Though the term “netbook” originated with the now discontinued netBook by Psion, it was popularized by Asus with the release of their Eee PC. Initially other PC manufacturers were slow to adopt the new form factor. However, as the Asus machines began to fly off the shelves, manufacturers like Dell, HP, Sony, and Acer couldn’t ignore the trend and began to release their own netbooks though oddly, there is little to no profit margin on netbooks. With this growing new market, it is important to walk into the store informed instead of just buying the cheapest or flashiest-looking machine available. Looks can be deceiving and prices can too. Below is a feature-by-feature list of what to be aware of and what to look for prior to dropping $300 that you can probably barely afford to part with these days.
Because netbooks are so small, they require a smaller, cooler-running processor which consumes less power. The trade-off for this portability is processor speed. That is to say, there isn’t any. Well, that might be exaggerating things a bit. However, using current technology, netbooks are anything but computing powerhouses. Most use the Intel Atom processor which has a maximum clock speed of 1.86 GHz, though I have yet to run into a netbook that runs above 1.6. These underpowered processors also are typically incapable of running Windows Vista, so if you’re particularly enamored with that operating system, this may not be the type of computer for you. Kids (and kid-adults like myself), you won’t be able to play World of Warcraft or Call of Duty. Sorry. Bottom line, if you like to check your email, write letters, listen to music, and play web games, you’ll be set. For anything more than that, you might want to save your pennies and invest in something a bit more powerful.
________________________
Write the next part of the netbook buying guide above, picking up after its final sentence and matching its tone.

▶ **DATA BLOCK**:
________________________
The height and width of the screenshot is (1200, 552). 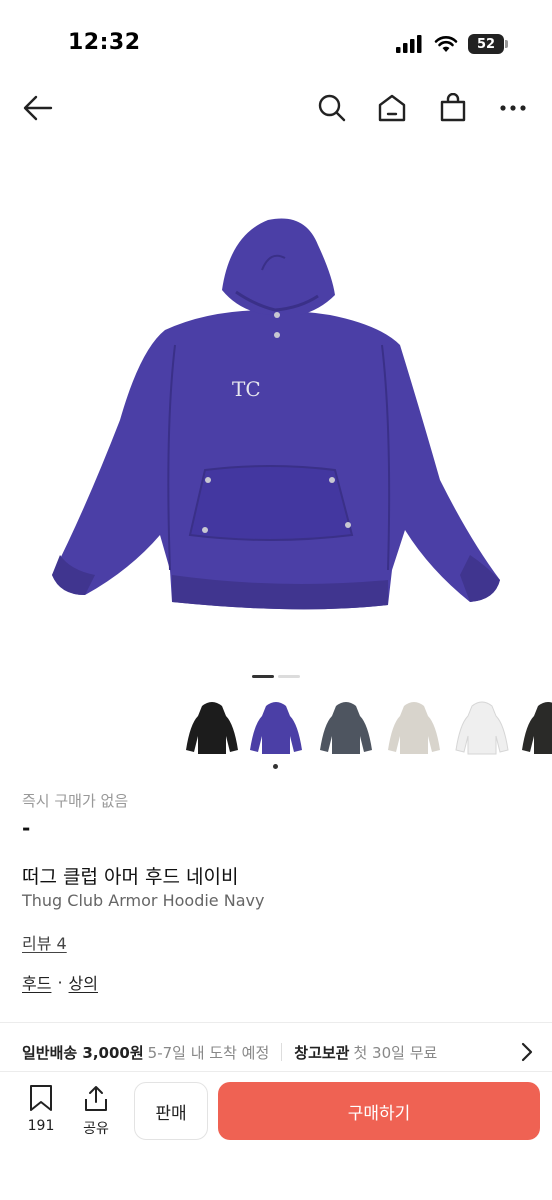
________________________
▶ **ANSWER BOX**:
So you say you’ve got 60 GB of music, 30 GB of video, and tons of applications? You’re going to need a large hard drive, aren’t you? Here’s the rub: you may not get one. Most netbooks don’t have a hard drive, but rather they run on flash memory similar to USB thumb drives; 16 GB is the standard. Many come with an SD card expansion slot, allowing you to add extra storage. Now, hope is not lost. Many do come with a larger hard drive, but it’s still not as large as most conventionally-sized hard drives. These usually run in the area of 120-160 GB, but you’ll end up paying $50 - $100 more. You might also have the option of a 30-60 GB solid state drive. Unlike the hard drives of old, solid states do not use moving parts, making them considerably faster. On the other hand, a solid state will raise the price several hundred dollars, sometimes pricing the netbook above $1000. Buyer beware.
Due to limited processing power, as well as the limited storage, the vast majority of netbooks do not run Windows Vista. The cheapest of these will be running a version of Linux--the free, open source operating system. If this is the case, there may be a small learning curve while you adjust yourself to a new operating system. The next step up from Linux, in price anyway, is Windows XP. Because Linux is free, the savings are passed on to the consumer. Windows XP is not free and will probably tack on $50 - $100 to the price. But most users are comfortable with Windows XP after having used it for so many years. As for netbooks that can run Windows Vista, they probably can’t run it very well, given Vista’s monstrous hardware requirements. Windows 7, the follow-up to Vista, will be released within the next year and its release candidate (available for free download to the public at http://www.microsoft.com/Windows/Windows-7/download.aspx until July) reportedly tests very well on netbooks. If you can stand to wait, it could very well be to your advantage to hold your purchase until the full version of Windows 7 is released to PC manufacturers; save a few more pennies though, as a Windows 7 netbook will be a sight pricier than a Linux or XP netbook.
As noted previously, netbooks generally have screens which are 7-10 inches with very low resolutions (the average being 1024 x 600). This means you won’t be able to have as many windows open on the same screen at once and even a maximized window will require much more vertical and even horizontal scrolling. Keep your vision in mind when purchasing a netbook.
The standard amount of memory for a netbook is 512 MB to 1 GB. If you’ve been running a computer with 2GB of memory or more, get ready for a slowdown: the less memory you have, the fewer programs you can run at once. If you have the option to add more memory, it can be purchased cheaply from sites like newegg.com or amazon.com.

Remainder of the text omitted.